Offering fraud: U.S. v. Pollak, No. 3L18-cr-00200 (D. Conn. Plea March 18, 2019). Defendant Leonid Pollak operated a business in Norwalk, Connecticut that conducted trade shows across the U.S. In mid-2013 he convinced an investor to help finance a new business venture that would conduct similar expositions in the Ukraine. He then misappropriated the investor funds for other purposes. He pleaded guilty to one count of wire fraud. Sentencing is scheduled for June 10, 2019.
Frozen assets/manipulation: The Securities and Futures Commission issued notices to nine brokerage firms freezing certain assets. Specifically, the notices stated that although the firms were not under investigation they could not dispose of the assets – cash and/or securities – in certain client accounts. The assets were suspected of being tied to market manipulation activity.

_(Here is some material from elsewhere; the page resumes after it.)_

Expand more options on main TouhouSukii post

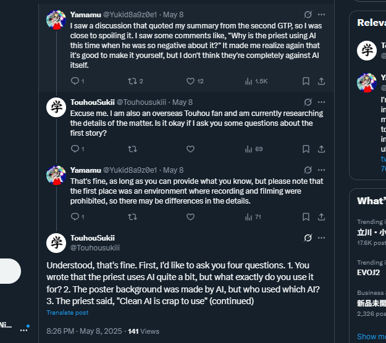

Compliance: The SFC imposed a penalty of HK $10 million on BOCI Securities Ltd. for internal systems failures tied to its investment product selling practices. Specifically, the firm’s policies and procedures failed to prevent improper practices that included failing to assess client risk tolerance and strategy, ensure clients had sufficient net worth for certain product, conduct appropriate product due diligence prior to a recommendation and implement and maintain effective controls and systems to supervise the sale and distribution of investment products to clients in compliance with the applicable regulations.